His second graduation work, Kołomaszyna / A Gear-wheel Machine, is made of nine gears and weighs over 100 kg. When the gears are in motion, springs that are stretched among the gears extend and compress. Kołomaszyna is a hypnotizing and harmonious sculpture one can set in motion that combines the image of the springs with silent music.
A spring can serve as a string of an instrument. If you expand and jerk the spring, it will issue a higher sound. If you loosen it, the sound will become lower. In Kołomaszyna each spring cyclically extends and compresses, thus, potentially, creating a sequence of rising and falling sounds. The dynamic composition of 12 springs combines such 12 sonic sequences. As a result, we are facing a graphic representation of a unique harmony of 12 sounds.
As a child, he listened to the Polish Radio's Program Two. “When listening to classical music on the radio, I couldn’t help but wonder how the notes are arranged. And so I enrolled in a [music] school”. First he was learning to play the piano and later went on to study the double bass. “I started studying music later in life, which may be the reason why I am interested in its theoretical, rather than practical, aspect. I don’t play any instruments. At the moment I hardly listen to music, although I still write musical notations”.
I like those European compositions that have been influenced by Bach. I enjoy the Second Viennese School, i.e., composers using the 12-tone composition technique - Schönberg, Webern, and Berg, whose artistic work is as much geometrical in character as it is a living sound. Then there are the Franco-Flemish and Renaissance Schools: Jacob Obrecht, Johannes Ockeghem, who practised a specific form of serialism as well. But I am also fond of Bethoveen, Chopin, Bartók and Lutosławski.
Bosacki is interested in geometry present in the creation of music, with notes are written on squared paper, where one line is assigned to tempo and another to the pitch of the sound. His music compositions and visual works of art have been structured in a way that resembles the work of a theoretician.
I have studied geometry of many melodies and harmonious systems. Sometimes purely by looking at notes I can see, rather than hear, whether they form a good sound.
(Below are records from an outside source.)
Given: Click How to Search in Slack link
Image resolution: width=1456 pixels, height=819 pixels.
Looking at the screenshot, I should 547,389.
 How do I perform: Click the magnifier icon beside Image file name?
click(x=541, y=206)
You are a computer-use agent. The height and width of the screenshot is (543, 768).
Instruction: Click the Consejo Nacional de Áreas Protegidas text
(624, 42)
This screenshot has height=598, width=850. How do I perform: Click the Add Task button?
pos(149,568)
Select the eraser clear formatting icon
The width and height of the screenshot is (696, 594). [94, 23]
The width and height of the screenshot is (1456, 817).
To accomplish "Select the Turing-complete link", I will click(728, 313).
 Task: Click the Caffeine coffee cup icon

Speaking half in jest, for me as a composer going blind would be worse than going deaf.
In his teenage years Bosacki composed short piano pieces. Later he wrote compositions for ensembles, such as quartets and string orchestras. Between 2004 and 2013 he composed five "scrolls" for a string section and one for a woodwind section. What forms the basis of their structure is one of the Netherlandish methods used by the composers of the Franco-Flemish School in the 15th and 16th centuries. The trick is that manuscript paper with musical notation can be read as it has been written, i.e., from left to right, but one can also turn the paper over and read a mirror image of the notation against the light. Therefore the same notation can be played as originally intended, but also backwards. What is more, both these versions of the same musical notation can be performed simultaneously, thus giving rise to a duet.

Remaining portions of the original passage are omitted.